• _Page text_
######

Dining in the USA: Fleming’s Steakhouse, Salt Lake City

After our less than memorable experience at Gem’s Steakhouse in Deadwood, South Dakota, we decided to celebrate the last night of our vacation in the USA by going to a steakhouse in Salt Lake City. Locals recommended Fleming’s, a chain of steakhouses with over 60 restaurants all over the United States. We were not disappointed this time: it was one of the best steaks we’ve ever had.

Fleming’s uses USDA ‘Prime’ beef, aged for 21 days. For those of you who are not from the US, let me quickly explain about USDA beef grades. The US Department of Agriculture (USDA) grades all beef and the grades you will most commonly see are Prime, Choice, and Select. According to the USDA:

  • Prime grade beef is the ultimate in tenderness, juiciness, and flavor. It has abundant marbling – flecks of fat within the lean – which enhances both flavor and juiciness;
  • Choice grade beef has less marbling than Prime, but is of very high quality;
  • Select grade beef is very uniform in quality and somewhat leaner than the higher grades. It is fairly tender, but, because it has less marbling, it may lack some of the juiciness and flavor of the higher grades.

######

• _Given information_
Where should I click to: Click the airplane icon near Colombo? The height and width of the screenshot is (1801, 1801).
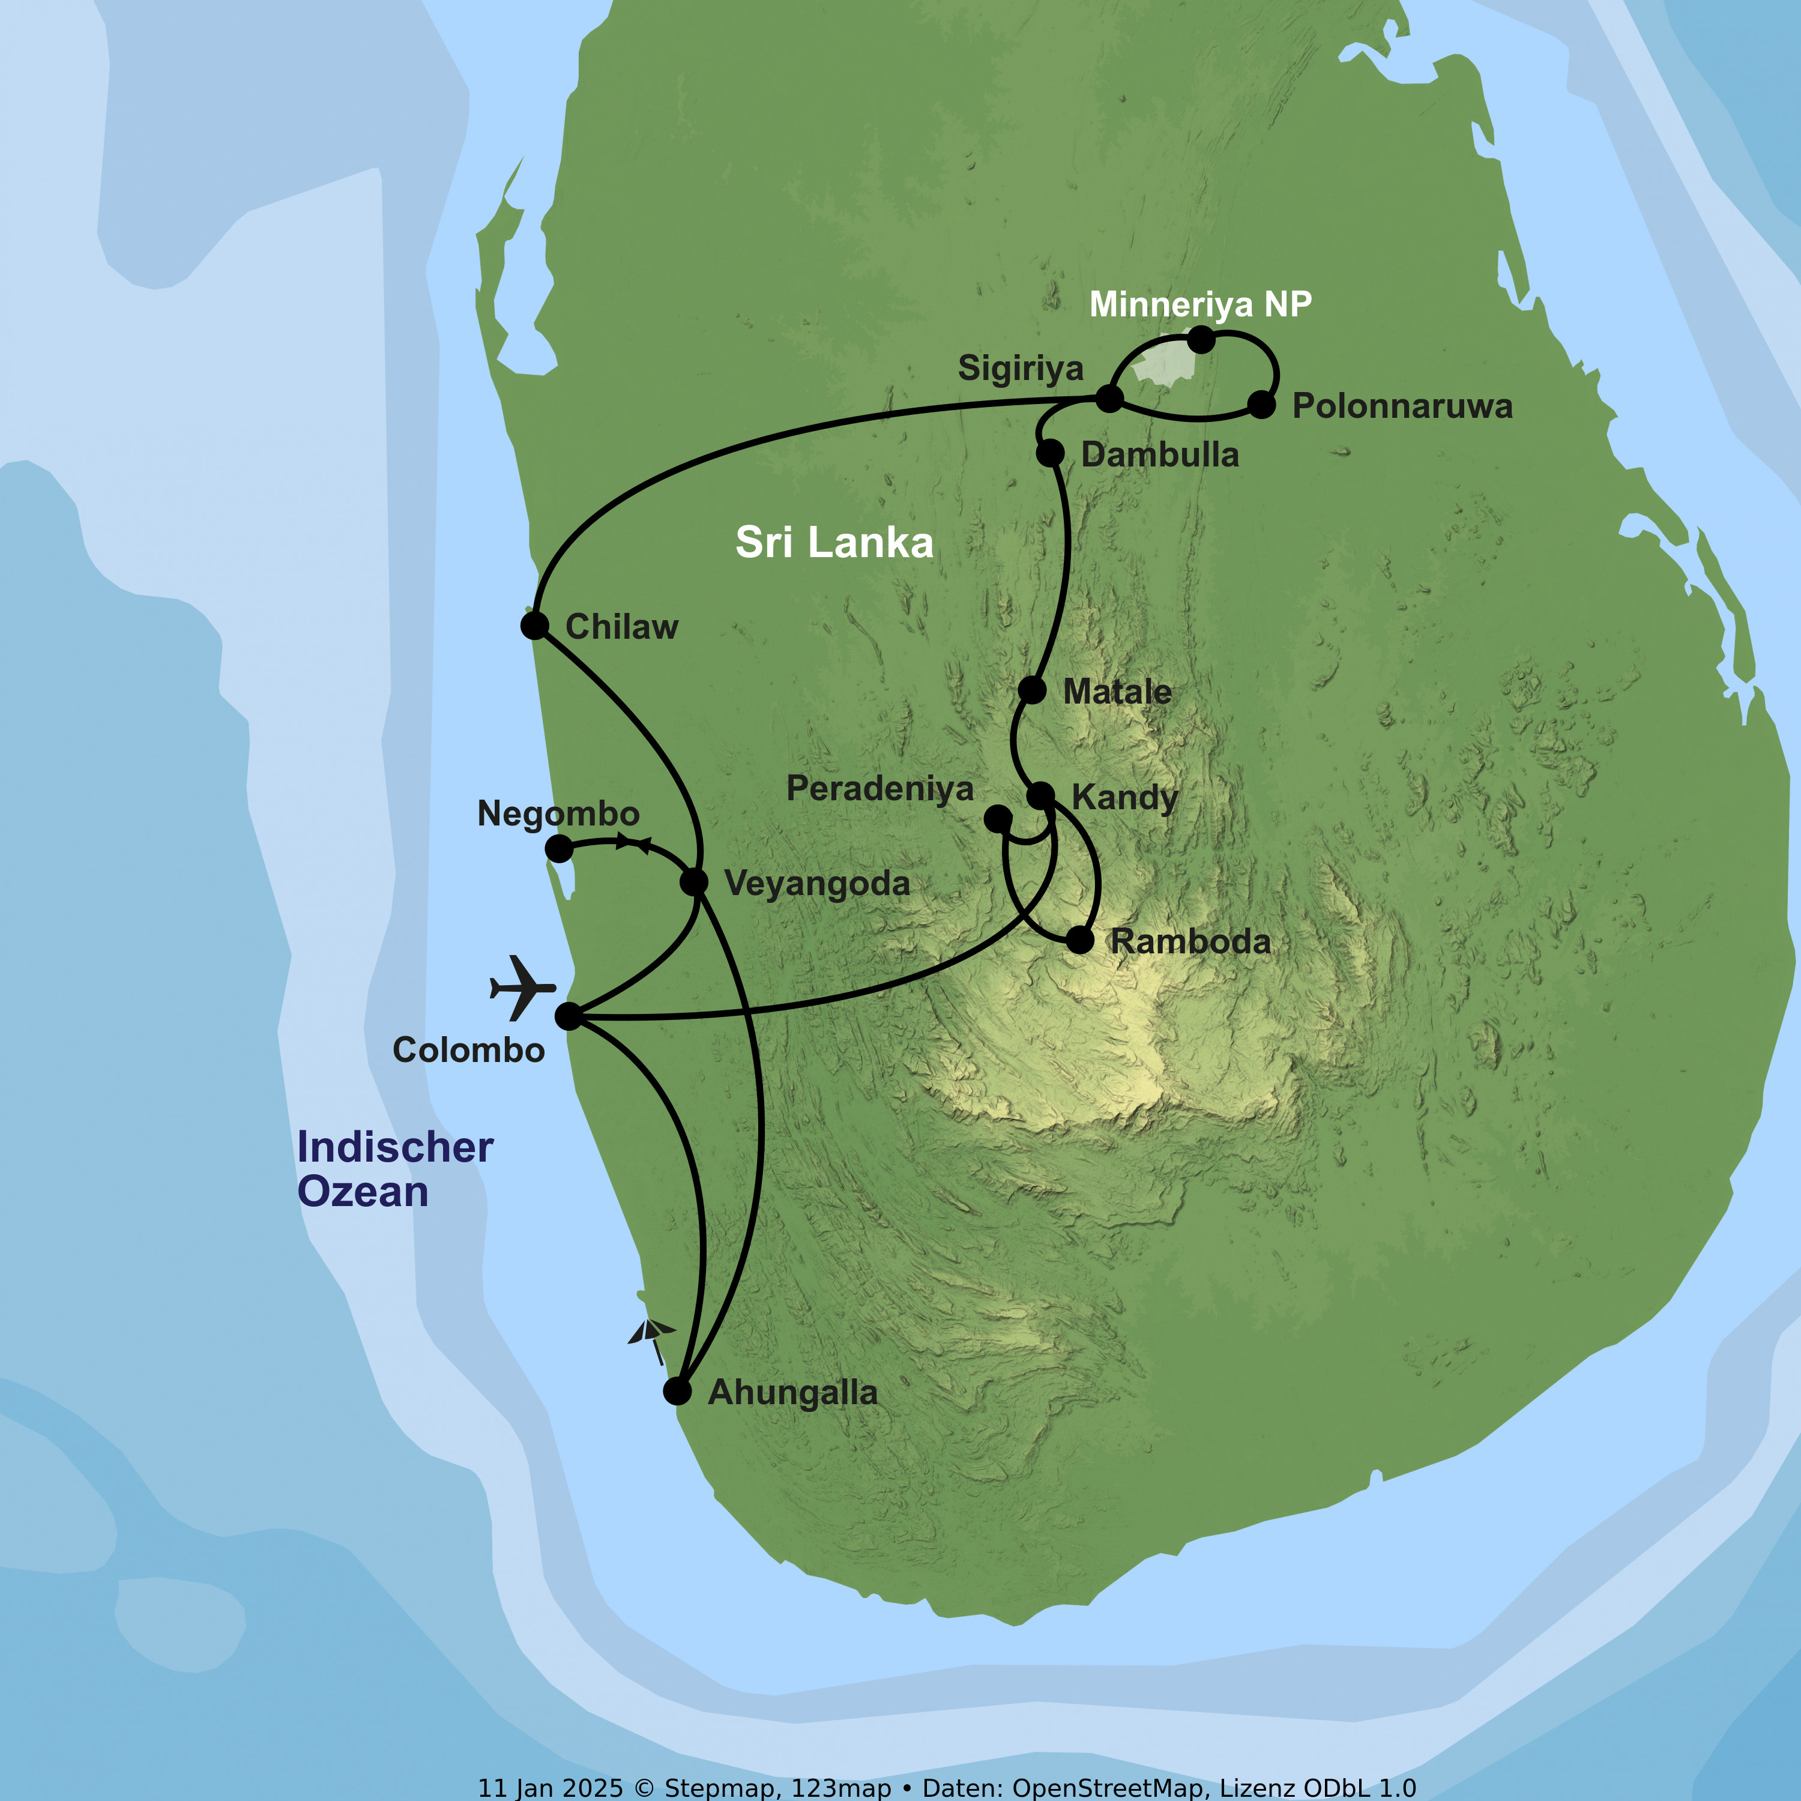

######

• _Written exercise 1_
According to the steakhouse review, for how many days is the beef at Fleming's aged?
• _Written exercise 2_
Reproduce the part of the steakhouse review between "Dining in the" and "we’ve ever had.", inclusive.
• _Written exercise 3_
Based on the steakhouse review, answer yes or no to each statement and quote the words that decide it: (a) Fleming's has over 60 restaurants across the United States. (b) Choice grade beef has more marbling than Prime. (c) The meal at Fleming's marked the first night of the vacation.

• _Task result 1_
21 days.

• _Task result 2_
Dining in the USA: Fleming’s Steakhouse, Salt Lake City

After our less than memorable experience at Gem’s Steakhouse in Deadwood, South Dakota, we decided to celebrate the last night of our vacation in the USA by going to a steakhouse in Salt Lake City. Locals recommended Fleming’s, a chain of steakhouses with over 60 restaurants all over the United States. We were not disappointed this time: it was one of the best steaks we’ve ever had.

• _Task result 3_
(a) Yes: "a chain of steakhouses with over 60 restaurants all over the United States"
(b) No: "Choice grade beef has less marbling than Prime"
(c) No: "to celebrate the last night of our vacation in the USA"